→ Activity: A single number is the expected answer: the count of lines in the records below that contain "value".

◆ ◆ ◆ ◆

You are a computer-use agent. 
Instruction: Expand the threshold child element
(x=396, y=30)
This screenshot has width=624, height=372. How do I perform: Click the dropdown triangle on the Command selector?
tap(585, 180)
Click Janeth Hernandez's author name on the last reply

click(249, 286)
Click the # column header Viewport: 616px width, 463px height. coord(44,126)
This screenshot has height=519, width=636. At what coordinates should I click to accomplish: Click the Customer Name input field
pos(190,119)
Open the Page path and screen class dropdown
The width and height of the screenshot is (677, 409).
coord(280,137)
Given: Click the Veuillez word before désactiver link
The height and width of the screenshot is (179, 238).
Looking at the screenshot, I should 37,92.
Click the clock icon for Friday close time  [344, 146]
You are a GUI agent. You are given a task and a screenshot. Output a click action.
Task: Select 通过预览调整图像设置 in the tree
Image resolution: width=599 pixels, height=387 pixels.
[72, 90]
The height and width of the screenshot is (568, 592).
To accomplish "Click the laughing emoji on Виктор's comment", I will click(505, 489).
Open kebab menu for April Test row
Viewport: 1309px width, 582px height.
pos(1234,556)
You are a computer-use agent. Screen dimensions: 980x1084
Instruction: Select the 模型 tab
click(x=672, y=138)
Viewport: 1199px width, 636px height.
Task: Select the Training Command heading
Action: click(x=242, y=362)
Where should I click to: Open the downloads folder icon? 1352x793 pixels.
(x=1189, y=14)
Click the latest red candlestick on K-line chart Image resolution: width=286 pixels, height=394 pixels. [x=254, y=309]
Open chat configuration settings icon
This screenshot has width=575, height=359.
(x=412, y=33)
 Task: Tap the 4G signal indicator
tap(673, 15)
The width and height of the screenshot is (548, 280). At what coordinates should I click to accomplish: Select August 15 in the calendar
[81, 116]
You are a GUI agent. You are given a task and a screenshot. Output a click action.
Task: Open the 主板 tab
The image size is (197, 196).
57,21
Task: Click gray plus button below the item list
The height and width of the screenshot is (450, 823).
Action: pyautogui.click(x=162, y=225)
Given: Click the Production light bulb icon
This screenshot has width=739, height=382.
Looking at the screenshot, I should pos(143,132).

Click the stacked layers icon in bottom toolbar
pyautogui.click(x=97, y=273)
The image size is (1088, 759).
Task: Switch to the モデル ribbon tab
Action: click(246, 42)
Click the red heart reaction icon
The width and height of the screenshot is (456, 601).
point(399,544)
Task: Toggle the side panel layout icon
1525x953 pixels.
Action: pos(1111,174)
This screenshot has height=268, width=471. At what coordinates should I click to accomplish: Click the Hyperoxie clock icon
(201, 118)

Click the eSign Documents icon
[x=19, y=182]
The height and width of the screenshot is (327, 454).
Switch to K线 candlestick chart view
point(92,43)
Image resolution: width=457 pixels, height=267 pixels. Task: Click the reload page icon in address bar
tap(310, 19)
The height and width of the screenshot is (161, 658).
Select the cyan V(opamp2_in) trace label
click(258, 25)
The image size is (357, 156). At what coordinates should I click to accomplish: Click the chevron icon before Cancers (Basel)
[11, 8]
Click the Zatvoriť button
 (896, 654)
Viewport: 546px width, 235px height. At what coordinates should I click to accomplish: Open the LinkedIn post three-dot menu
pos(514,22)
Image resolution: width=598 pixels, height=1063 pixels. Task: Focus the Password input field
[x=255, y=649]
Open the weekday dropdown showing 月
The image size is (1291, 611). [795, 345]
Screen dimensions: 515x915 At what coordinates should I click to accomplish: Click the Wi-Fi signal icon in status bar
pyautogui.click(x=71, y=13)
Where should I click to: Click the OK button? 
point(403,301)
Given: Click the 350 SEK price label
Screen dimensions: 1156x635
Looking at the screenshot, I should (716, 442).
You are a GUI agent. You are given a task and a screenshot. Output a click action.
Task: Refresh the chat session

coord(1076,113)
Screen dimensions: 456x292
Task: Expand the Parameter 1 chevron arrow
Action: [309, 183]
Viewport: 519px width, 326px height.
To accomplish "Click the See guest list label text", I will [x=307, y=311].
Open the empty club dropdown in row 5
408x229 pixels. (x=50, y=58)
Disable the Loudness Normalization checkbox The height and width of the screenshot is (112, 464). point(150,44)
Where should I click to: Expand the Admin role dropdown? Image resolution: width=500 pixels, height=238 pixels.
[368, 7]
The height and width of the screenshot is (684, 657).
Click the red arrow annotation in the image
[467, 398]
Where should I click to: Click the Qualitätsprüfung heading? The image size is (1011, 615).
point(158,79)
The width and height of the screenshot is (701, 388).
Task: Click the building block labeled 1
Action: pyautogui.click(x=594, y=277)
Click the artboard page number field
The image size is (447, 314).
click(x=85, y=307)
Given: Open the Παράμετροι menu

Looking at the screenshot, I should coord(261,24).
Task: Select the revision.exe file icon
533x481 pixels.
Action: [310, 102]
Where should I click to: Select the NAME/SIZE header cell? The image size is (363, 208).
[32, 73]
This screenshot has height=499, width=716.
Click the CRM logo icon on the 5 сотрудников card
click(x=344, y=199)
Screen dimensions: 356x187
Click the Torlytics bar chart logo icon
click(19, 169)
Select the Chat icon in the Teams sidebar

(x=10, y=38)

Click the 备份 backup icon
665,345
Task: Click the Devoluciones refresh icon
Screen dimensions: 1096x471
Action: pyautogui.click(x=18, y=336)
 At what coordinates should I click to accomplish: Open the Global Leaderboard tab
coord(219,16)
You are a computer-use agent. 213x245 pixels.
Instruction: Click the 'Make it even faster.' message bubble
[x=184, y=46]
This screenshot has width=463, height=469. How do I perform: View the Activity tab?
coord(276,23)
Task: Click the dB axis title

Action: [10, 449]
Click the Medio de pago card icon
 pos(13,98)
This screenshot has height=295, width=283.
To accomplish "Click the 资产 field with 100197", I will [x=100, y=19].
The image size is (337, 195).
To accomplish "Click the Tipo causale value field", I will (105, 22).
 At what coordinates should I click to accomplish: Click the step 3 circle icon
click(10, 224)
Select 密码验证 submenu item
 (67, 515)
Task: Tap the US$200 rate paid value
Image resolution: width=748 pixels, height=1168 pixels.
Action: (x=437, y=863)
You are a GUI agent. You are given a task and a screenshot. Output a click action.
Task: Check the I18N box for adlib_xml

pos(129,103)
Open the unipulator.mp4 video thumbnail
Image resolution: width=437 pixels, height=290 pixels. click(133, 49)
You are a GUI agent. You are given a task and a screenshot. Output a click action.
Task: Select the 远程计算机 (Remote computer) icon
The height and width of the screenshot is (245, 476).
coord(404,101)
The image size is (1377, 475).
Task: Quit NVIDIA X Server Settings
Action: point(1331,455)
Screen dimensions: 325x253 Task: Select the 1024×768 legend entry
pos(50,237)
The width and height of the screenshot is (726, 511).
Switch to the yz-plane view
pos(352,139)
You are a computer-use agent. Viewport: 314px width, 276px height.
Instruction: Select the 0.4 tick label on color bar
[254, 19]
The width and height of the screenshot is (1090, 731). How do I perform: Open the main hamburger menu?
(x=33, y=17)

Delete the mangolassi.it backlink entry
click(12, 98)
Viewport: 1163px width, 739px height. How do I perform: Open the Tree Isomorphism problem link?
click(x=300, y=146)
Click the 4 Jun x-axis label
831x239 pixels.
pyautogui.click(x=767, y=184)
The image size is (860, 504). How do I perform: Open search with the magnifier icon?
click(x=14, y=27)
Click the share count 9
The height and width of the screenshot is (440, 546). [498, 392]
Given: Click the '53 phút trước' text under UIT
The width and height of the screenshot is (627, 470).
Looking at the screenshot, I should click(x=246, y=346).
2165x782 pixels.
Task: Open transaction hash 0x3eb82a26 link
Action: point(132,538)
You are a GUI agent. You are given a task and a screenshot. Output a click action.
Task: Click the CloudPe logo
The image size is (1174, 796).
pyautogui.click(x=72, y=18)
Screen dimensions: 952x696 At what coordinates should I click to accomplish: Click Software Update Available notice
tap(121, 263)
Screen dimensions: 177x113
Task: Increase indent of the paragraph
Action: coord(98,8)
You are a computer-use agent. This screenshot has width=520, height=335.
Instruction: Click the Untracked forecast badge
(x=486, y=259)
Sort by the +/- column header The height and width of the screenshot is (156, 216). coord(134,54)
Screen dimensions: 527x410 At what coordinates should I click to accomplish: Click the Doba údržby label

◆ ◆ ◆ ◆

→ Reply to the exercise: 2